Your answer should repeat exactly the lines from the one holding "Given: Click the black arrow before 타이어 체인" through the end of the data, and it should contain no pictures.

Extracted records:
*****

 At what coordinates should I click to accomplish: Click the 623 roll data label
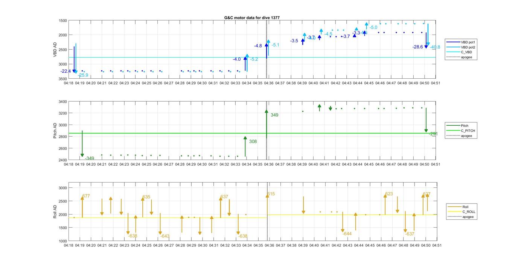[x=389, y=194]
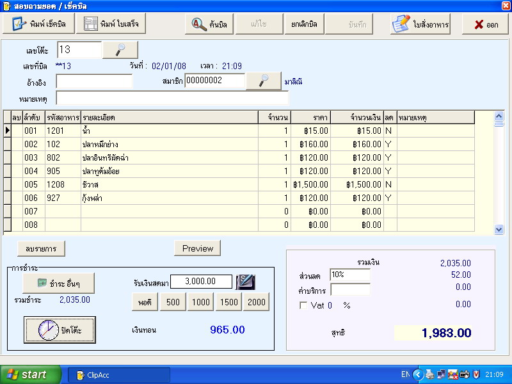Click calculator icon beside cash received field
This screenshot has width=512, height=384.
[245, 282]
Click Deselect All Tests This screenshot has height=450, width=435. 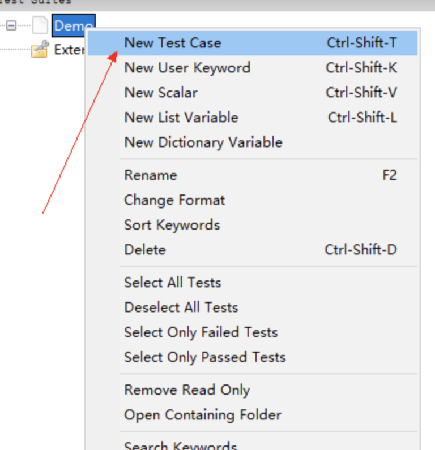[x=253, y=308]
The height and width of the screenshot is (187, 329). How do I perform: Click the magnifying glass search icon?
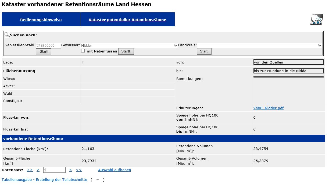tap(7, 35)
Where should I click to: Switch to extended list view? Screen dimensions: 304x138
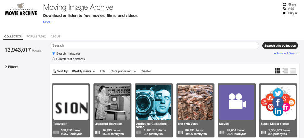(285, 71)
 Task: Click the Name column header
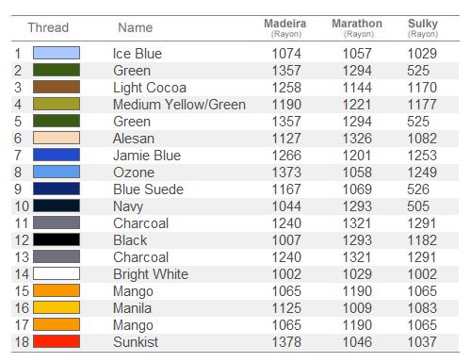(136, 27)
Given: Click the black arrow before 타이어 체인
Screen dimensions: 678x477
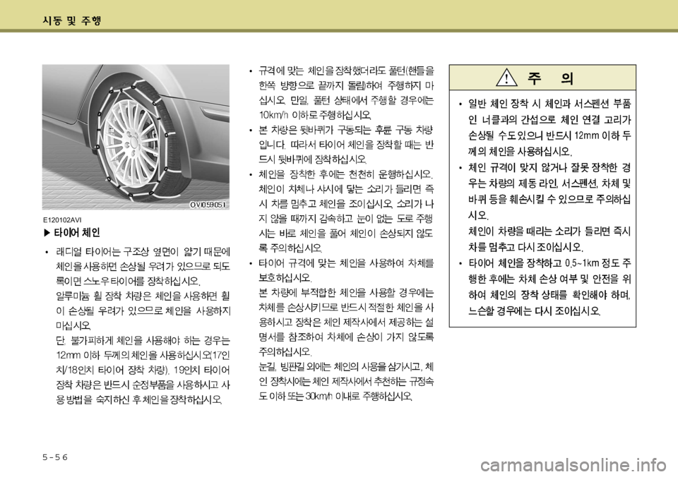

*****

Answer to the problem:
Given: Click the black arrow before 타이어 체인
Screen dimensions: 678x477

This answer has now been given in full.